TASKS >>
• 1. How often were blood pressure, heart rate and SpO2 measured intraoperatively, according to the maxillary surgery abstract?
• 2. Return, word for word, the part of the maxillary surgery abstract that opens with the words containing "Objective: The aim" and closes with "unilateral maxillary surgery.".

PAGE EXCERPT >>
=== Begin Enclosure ===
Category : Original Articles

Intravenous patients controlled analgesia versus maxillary nerve block in unilateral maxillary surgery

Alaa A. Niazi, MD* and Wael M. Shoukat, MD**

*Department of Anesthesiology, Faculty of Medicine, Misr University for Science and Technology, Cairo (Egypt)

*Head, Department of Maxillofacial Surgery, Nacer City Insurance Hospital, Ministry of Health, Cairo (Egypt)

Correspondence:Alaa A. Niazi, MD, Department of Anesthesiology, Faculty of Medicine, Misr University for Science and Technology, Cairo (Egypt)

ABSTRACT

Objective: The aim of the present study was to compare perioperative pain relief with intravenous patient controlled analgesia using morphine and maxillary nerve block in patients undergoing unilateral maxillary surgery.

Methodology: Sixty patients, ages between 17 and 70 years, ASA I and II, undergoing unilateral maxillary surgery (cystectomy, odontogenic tumour excision and orodental fistula repair), were recruited in the study and divided into two equal groups. In Group-A patients were administered general anesthesia plus maxillary nerve block with bupivacaine, and in Group-B patients were anesthetized with general anesthesia and morphine followed by PCA. Blood pressure, heart rate and SpO2 were measured intraoperatively every 15 min. VAS was used postoperatively every 4 hours during first 24 hours. Satisfaction of the patient, conscious level, and complications, e.g. nausea, vomiting, itching and urine retention, were recorded in both groups.
=== End Enclosure ===
Dataset entries
=== Begin Enclosure ===
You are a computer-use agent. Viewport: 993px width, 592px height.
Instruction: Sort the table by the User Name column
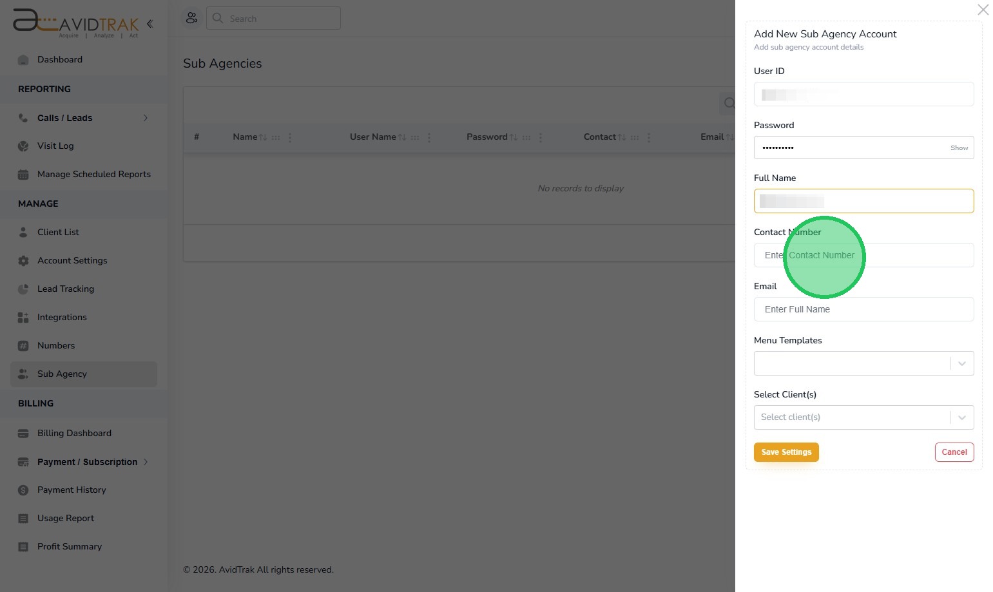coord(402,137)
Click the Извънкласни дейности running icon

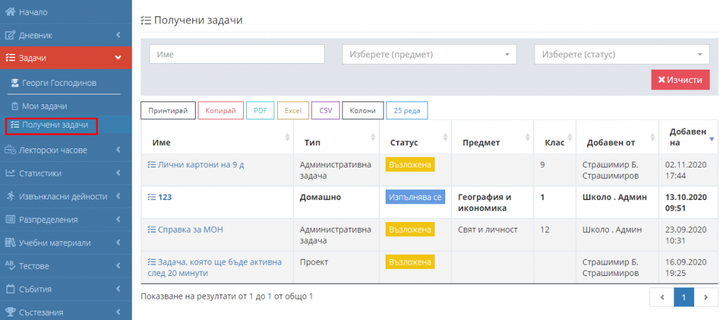(x=10, y=196)
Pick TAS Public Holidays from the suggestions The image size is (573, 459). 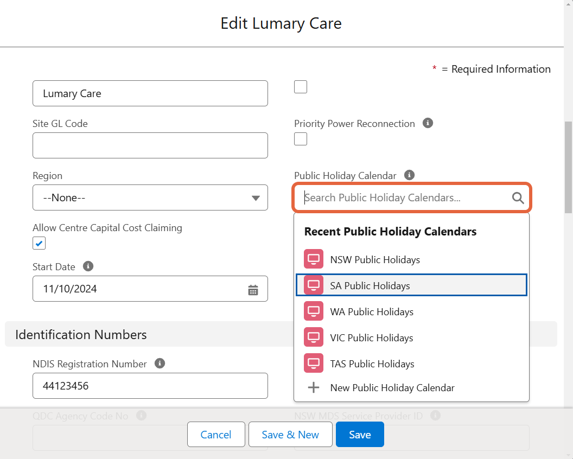click(x=372, y=364)
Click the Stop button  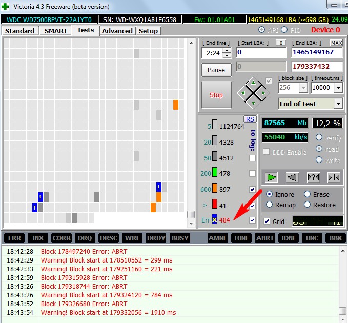coord(216,95)
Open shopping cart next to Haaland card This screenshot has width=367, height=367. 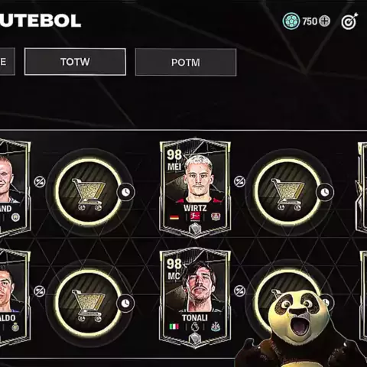click(89, 192)
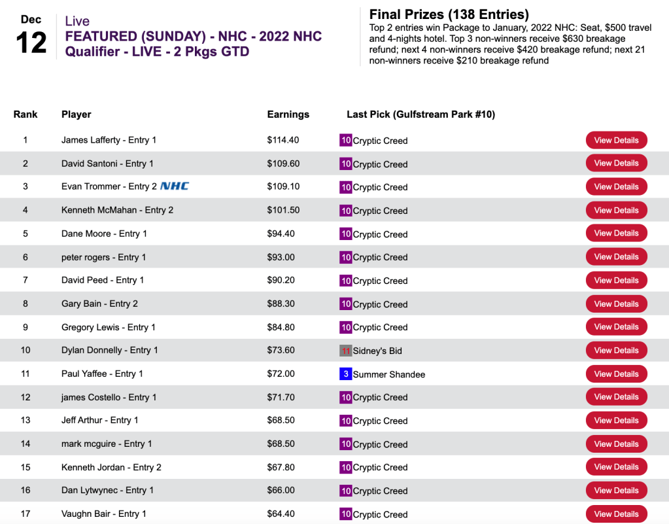View details for Dan Lytwynec's entry
Image resolution: width=669 pixels, height=524 pixels.
pos(616,491)
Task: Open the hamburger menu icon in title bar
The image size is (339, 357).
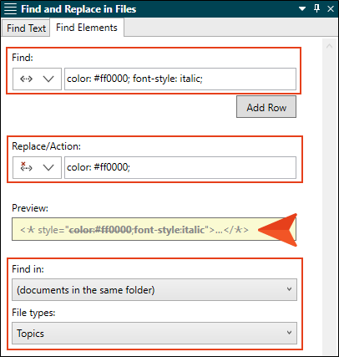Action: pos(11,9)
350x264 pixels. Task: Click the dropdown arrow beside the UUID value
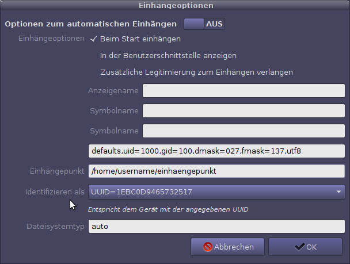(338, 192)
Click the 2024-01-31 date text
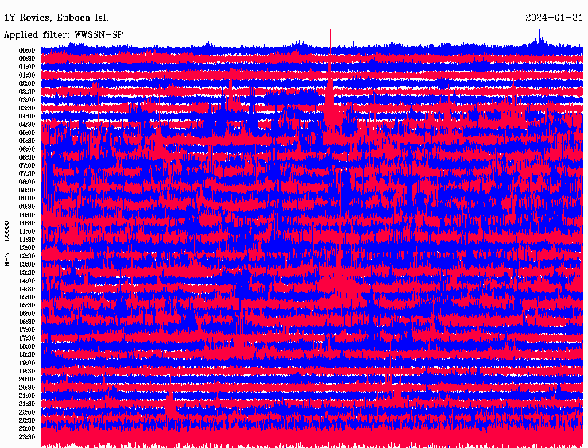The height and width of the screenshot is (448, 588). click(x=554, y=18)
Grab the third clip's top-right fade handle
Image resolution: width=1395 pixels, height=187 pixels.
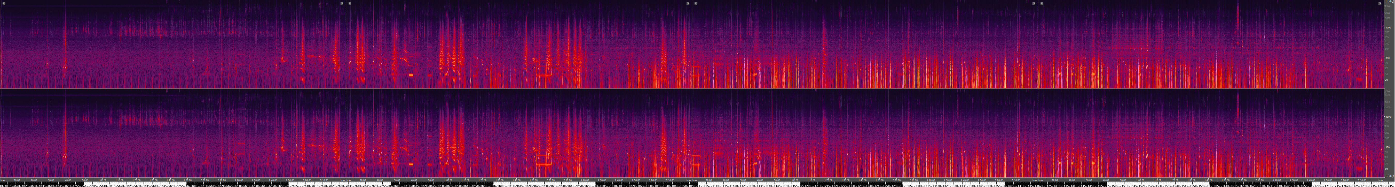click(1034, 3)
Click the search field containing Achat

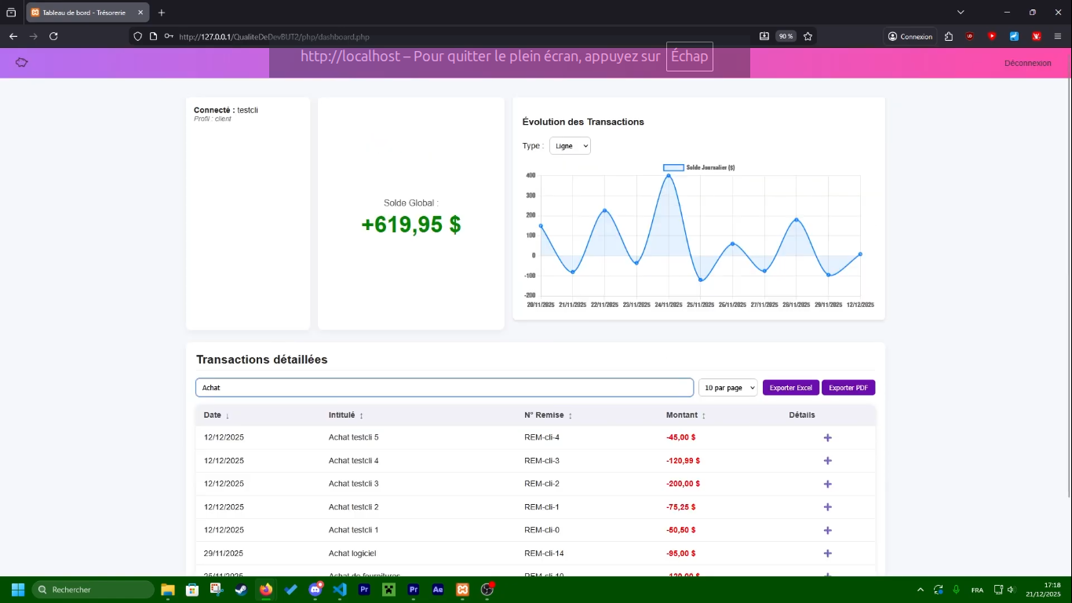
=== End Enclosure ===
TASK-BY-TASK ANSWERS >>
• 1. Every 15 minutes.

• 2.
Objective: The aim of the present study was to compare perioperative pain relief with intravenous patient controlled analgesia using morphine and maxillary nerve block in patients undergoing unilateral maxillary surgery.